夜、遠い昔、就職活動のときにお世話になった先輩お二人と会食する。場所は、麹町の「東京グリンツィング」である。オーナーの熱田貴氏に見繕ってもらったおいしいワインと料理を楽しみながら、話が弾んだ。シャンパン、白ワイン、赤ワインと飲み、最後はグラッパで締めくくったので、したたかに酔った。自動的に帰巣本能によるオートパイロット・モードに切り替わったが、表参道で半蔵門線から千代田線に乗り換え、代々木上原小田急線に乗り換え、登戸で乗り越し精算をし、南武線に乗り換える、という複雑な手順をよくこなしたものだと思う。帰宅後、居間にひっくり返ったまま寝込んでしまい、目が覚めたら、2時半だった。水を飲み、歯を磨いて床にもぐる。

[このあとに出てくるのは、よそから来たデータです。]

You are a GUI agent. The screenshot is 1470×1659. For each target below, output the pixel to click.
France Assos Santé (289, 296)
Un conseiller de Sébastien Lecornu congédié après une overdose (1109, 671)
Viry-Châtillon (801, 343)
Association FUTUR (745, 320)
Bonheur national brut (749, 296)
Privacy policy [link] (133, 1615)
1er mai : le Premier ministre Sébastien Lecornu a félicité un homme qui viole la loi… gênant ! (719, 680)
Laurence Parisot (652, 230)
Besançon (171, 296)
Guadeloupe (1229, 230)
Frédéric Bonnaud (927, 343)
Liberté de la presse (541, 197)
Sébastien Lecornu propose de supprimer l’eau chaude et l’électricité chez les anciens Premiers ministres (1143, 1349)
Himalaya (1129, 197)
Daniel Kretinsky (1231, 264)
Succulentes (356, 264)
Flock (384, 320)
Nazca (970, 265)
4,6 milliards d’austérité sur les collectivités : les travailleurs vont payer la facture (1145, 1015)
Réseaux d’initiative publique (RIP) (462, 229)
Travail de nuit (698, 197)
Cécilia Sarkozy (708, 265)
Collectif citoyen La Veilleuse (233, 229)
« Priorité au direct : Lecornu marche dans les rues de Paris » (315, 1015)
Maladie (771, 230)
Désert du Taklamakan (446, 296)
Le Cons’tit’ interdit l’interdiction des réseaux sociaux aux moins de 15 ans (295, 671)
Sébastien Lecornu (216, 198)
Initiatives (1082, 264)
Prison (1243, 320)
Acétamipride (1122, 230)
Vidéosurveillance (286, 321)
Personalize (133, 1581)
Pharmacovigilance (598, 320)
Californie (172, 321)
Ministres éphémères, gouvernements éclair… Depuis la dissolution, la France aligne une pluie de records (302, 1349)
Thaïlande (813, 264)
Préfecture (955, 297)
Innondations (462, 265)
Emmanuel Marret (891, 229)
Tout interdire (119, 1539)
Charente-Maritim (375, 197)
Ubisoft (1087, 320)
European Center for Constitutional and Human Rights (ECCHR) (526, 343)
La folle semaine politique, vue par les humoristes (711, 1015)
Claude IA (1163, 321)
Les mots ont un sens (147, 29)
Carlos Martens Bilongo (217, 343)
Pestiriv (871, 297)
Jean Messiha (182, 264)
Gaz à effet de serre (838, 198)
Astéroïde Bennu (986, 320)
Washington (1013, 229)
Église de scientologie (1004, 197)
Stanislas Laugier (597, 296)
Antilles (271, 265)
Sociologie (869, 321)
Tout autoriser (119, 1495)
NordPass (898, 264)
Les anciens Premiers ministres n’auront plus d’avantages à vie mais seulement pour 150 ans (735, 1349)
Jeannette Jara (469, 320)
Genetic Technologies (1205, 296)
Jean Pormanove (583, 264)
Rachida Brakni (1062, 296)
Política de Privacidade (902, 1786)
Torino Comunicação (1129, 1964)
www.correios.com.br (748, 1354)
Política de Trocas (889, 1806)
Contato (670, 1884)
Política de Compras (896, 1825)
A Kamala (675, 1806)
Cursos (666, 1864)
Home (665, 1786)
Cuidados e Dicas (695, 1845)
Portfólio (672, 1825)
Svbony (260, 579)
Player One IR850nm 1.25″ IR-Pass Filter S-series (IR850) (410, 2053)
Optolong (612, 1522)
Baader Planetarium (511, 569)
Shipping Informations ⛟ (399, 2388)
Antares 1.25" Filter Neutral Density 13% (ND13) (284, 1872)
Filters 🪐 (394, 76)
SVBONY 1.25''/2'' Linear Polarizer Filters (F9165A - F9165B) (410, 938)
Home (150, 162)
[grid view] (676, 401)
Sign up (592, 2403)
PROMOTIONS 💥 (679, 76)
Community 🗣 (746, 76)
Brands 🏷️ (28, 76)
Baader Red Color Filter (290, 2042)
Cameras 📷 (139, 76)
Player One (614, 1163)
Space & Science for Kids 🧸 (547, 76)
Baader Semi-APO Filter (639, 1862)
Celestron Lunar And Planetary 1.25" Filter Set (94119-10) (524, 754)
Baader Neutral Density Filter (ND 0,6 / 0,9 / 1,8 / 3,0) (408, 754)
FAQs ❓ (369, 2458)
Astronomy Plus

店の名前の由来と思われるグリンツィンクは、ヴィーン郊外の小村の名だ。グリンツィンク墓地には、グスタフ・マーラーの墓がある。私は、1983年と1992年の2回、墓詣でをした。「私の墓を訪ねる人は、私が誰であったか知っているであろう。」というマーラーの遺志に従い、白い墓石には「GUSTAV MAHLER」と刻まれているのみである。